I Left My Stomach In Salt Lake City (Solution)

by Mike Greenberg

Solvers will be presented with a list of linear equations. There are 29 pairs of equations whose graphs meet at points with integer coordinates, and there are precisely 17 distinct such points. Translating these coordinates to addresses in Salt Lake City maps to 6 Japanese restaurants, 3 cafes, 4 Italian restaurants, and 4 McDonald's. Solvers will plot each group of restaurants on a map of Salt Lake City, along with the line segments connecting them (a line segment is mapped if it comes from an equation that contains both restaurant endpoints as solutions). This will spell out one letter for each cuisine (P for Japanese, L for cafes, O for Italian, and T for McDonald's), which gives the answer PLOT (ordering given by flavortext).



Japanese (P)

A: Tepanyaki Japanese Steakhouse - 369 W 1830 S     (-369, -1830)
B: Hayai Zushi - 307 W 600 S     (-307, -600)
C: Ginza Japanese Cuisine and Sushi - 209 W 200 S     (-209, -200)
D: Naked Fish - 67 W 100 S     (-67, -100)
E: Ichiban Sushi and Japanese - 336 S 400 E     (400, -336)
F: Koko Kitchen - 702 S 300 E     (300, -702)
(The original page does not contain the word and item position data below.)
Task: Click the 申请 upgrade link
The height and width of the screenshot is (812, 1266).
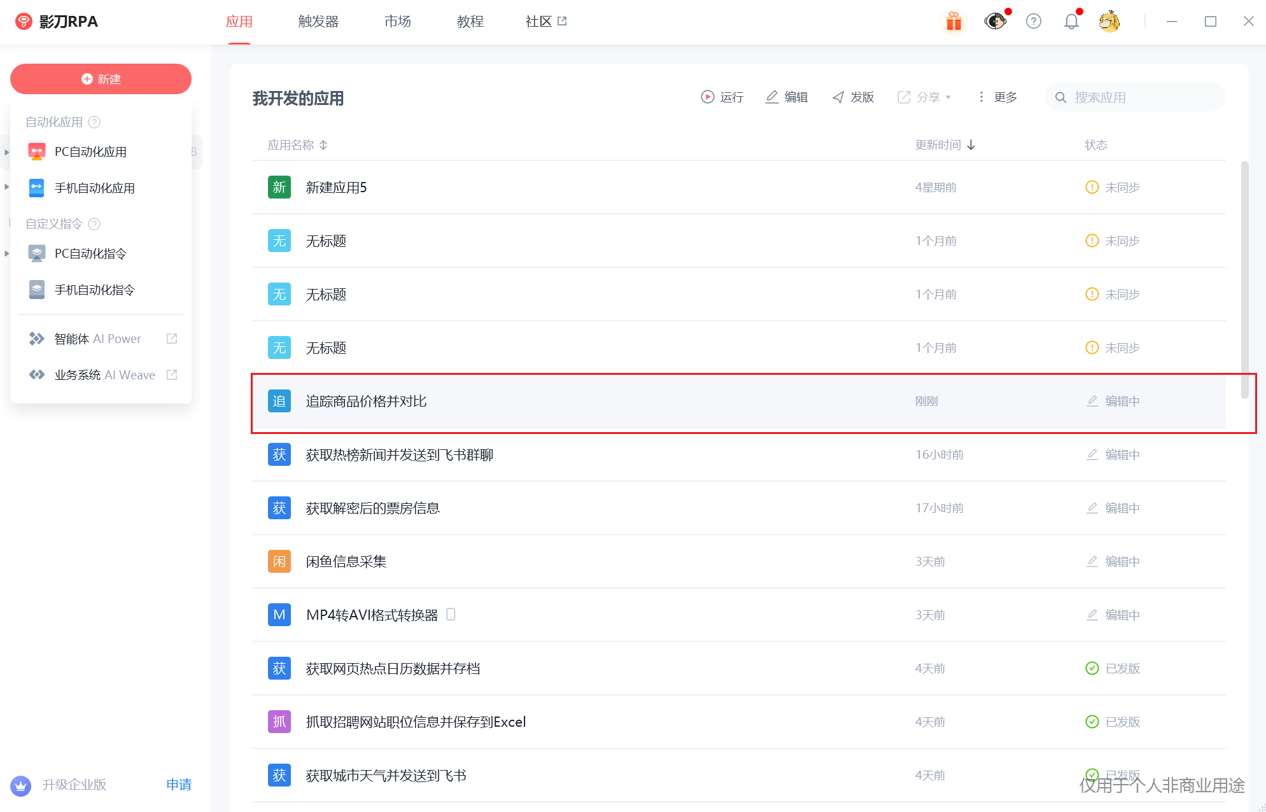Action: [179, 785]
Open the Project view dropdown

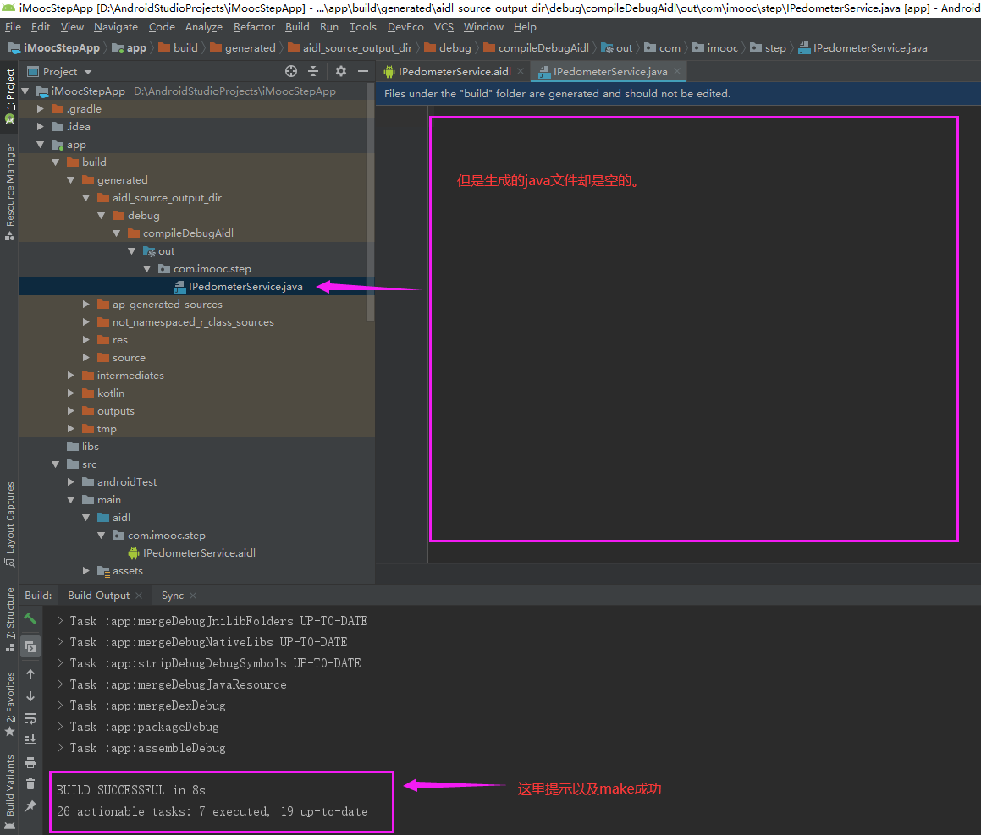pos(59,71)
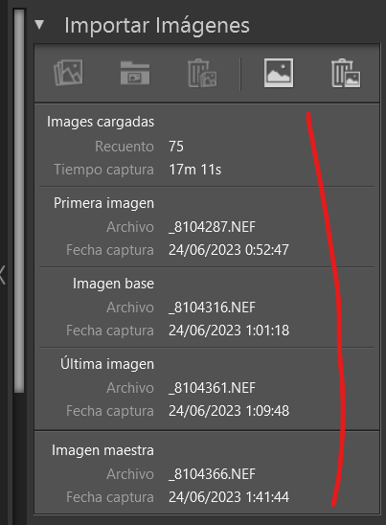Click the Primera imagen capture date 0:52:47
386x525 pixels.
point(229,250)

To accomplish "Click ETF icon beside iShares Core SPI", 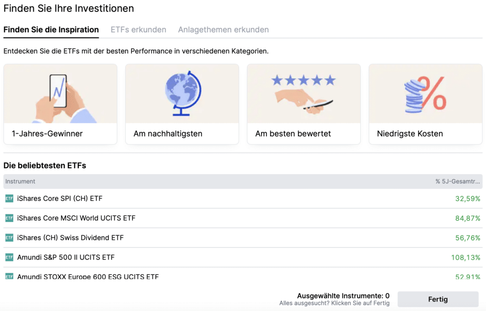I will (x=9, y=199).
Line Segments: AB, BC, CD, DE, EF, FB


Cafes (L)

G: Cafe Marmalade - 361 N 300 W     (-300, 361)
H: Jade Cafe - 234 W 900 S     (-234, -900)
I: Tulie Bakery - 863 E 700 S     (863, -700)

Line Segments: GH, HI


Italian (O)

K: Big Kahuna Pizza - 38 E 1300 S     (38, -1300)
L: Fresco Italian Cafe - 1513 S 1500 E     (1500, -1513)
M: The Pie Pizzeria - 1320 E 200 S     (1320, -200)
N: Sicilia Pizza Kitchen - 35 W 300 S     (-35, -300)

Line Segments: KL, LM, MN, NK


McDonald's (T)

O: McDonald's - 2064 S 300 W     (-300, -2064)
P: McDonald's - 945 E 2100 S     (945, -2100)
Q: McDonald's - 2310 E 2100 S     (2310, -2100)
R: McDonald's - 3890 S 1100 E     (1100, -3890)

Line Segments: OQ, PR


Original Line Segments (ordered by cuisine)
AB  (-369, -1830)        (-307, -600)        -615x + 31y = 170205
BC    (-307, -600) (-209, -200) -200x + 49y = 32000
CD  (-209, -200) (-67, -100) 50x - 71y = 3750
DE  (-67, -100) (400, -336) -236x - 467y = 62512
EF  (400, -336) (300, -702) 183x - 50y = 90000
FB  (300, -702) (-307, -600) -102x - 607y = 395514
GH  (-300, 361) (-234, -900) -1261x - 66y = 354474
HI  (-234, -900) (863, -700) 200x - 1097y = 940500
KL  (38, -1300) (1500, -1513) -213x - 1462y = 1892506
LM  (1500, -1513) (1320, -200) 1313x + 180y = 1697160
MN  (1320, -200) (-35, -300) 20x - 271y = 80600
NK  (-35, -300) (38, -1300) -1000x - 73y = 56900
OQ  (-300, -2064) (2310, -2100) -2x - 145y = 299880
PR  (945, -2100) (1100, -3890) 358x + 31y = 273210
AG*  (-369, -1830) (-300, 361) -2191x + 69y = 682209
IN*  (863, -700) (-35, -300) -200x - 449y = 141700
OD*  (-300, -2064) (-67, -100) -1964x + 233y = 108288
PF*  (945, -2100) (300, -702) -466x - 215y = 11130
QH*  (2310, -2100) (-234, -900) -25x -53y = 53550
RL*  (1100, -3890) (1500, -1513) 2377x - 400y = 4170700


*Some extra lines were created to make sure that each restaurant was clued in by an intersection of two lines (and are starred above). These lines were made from two points with different cuisines, and since they are not contained within a single cuisine, they do not form parts of letters. This was done so that one couldn't group them into subgroups without identifying the restaurants and cuisines, which would have made it solvable as a pure math problem.